Tausende Jugendliche gehen verloren

Das Vorhaben sei ein wichtiger Baustein für den Berufseinstieg: „Wir sprechen über mehrere Tausend Jugendliche, die uns nach dem Ende der zehnten Klasse verloren gehen“, sagte die SPD-Bildungspolitikerin Maja Lasic dem RBB Inforadio. Das seien vor allem Jugendliche, die ohne Abschluss oder ohne Arbeitsperspektive die Schule verlassen würden. Diese seien für die Fördersysteme nicht mehr auffindbar. In einem elften Schuljahr an einem Oberstufenzentrum gebe es dann ein Jahr Zeit, „um ihnen eine Ausbildung schmackhaft zu machen“.

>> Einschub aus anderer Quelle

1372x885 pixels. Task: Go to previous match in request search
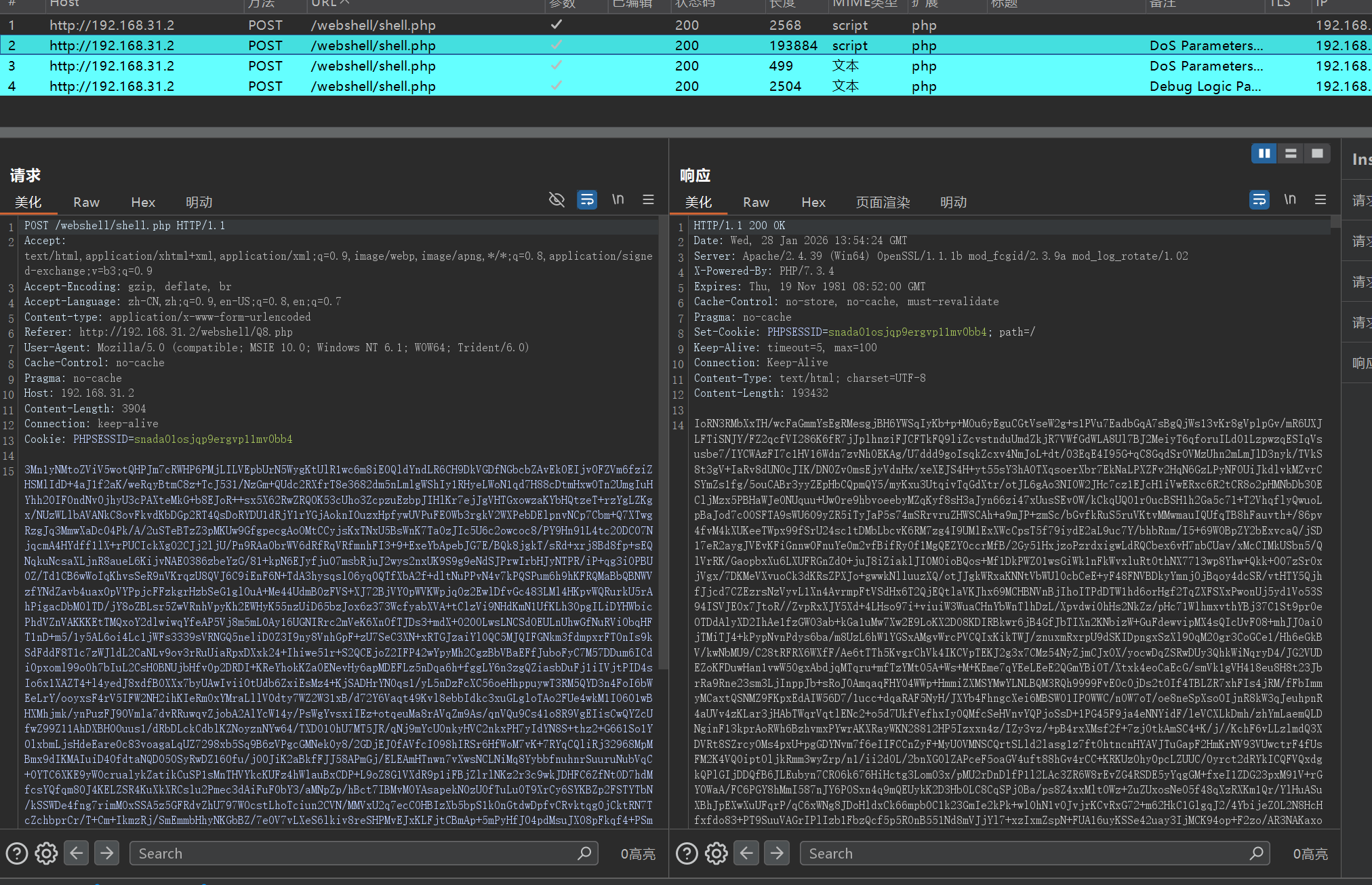click(77, 853)
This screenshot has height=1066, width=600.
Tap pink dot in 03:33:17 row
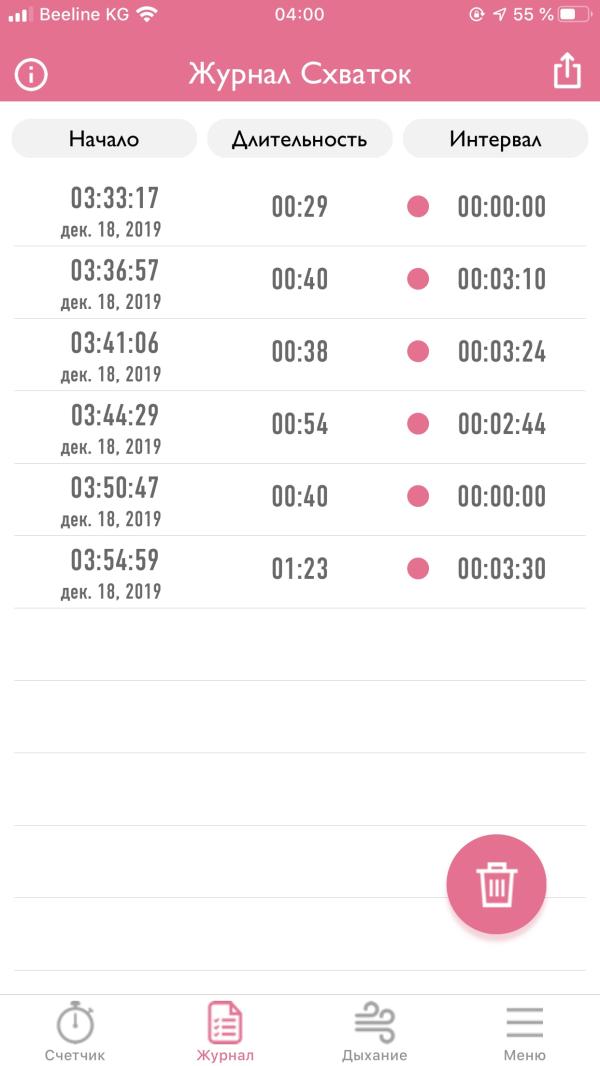tap(418, 207)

SPD-Bildungspolitikerin Maja Lasic
SPD-Bildungspolitikerin Maja LasicBritta Pedersen/dpa

Nötig sei dafür eine Änderung des Schulgesetzes, sagte Lasic. Angesichts des Lehrermangels müssten für diese Jugendlichen auch nicht unbedingt voll ausgebildete Lehrer zuständig sein. Die Jugendlichen auf Berufe vorzubereiten, könnten auch Menschen aus anderen Bereichen übernehmen. Solche Angebote gebe es bereits. Bisher könne man aber niemanden zwingen, sie wahrzunehmen. Das soll sich ändern.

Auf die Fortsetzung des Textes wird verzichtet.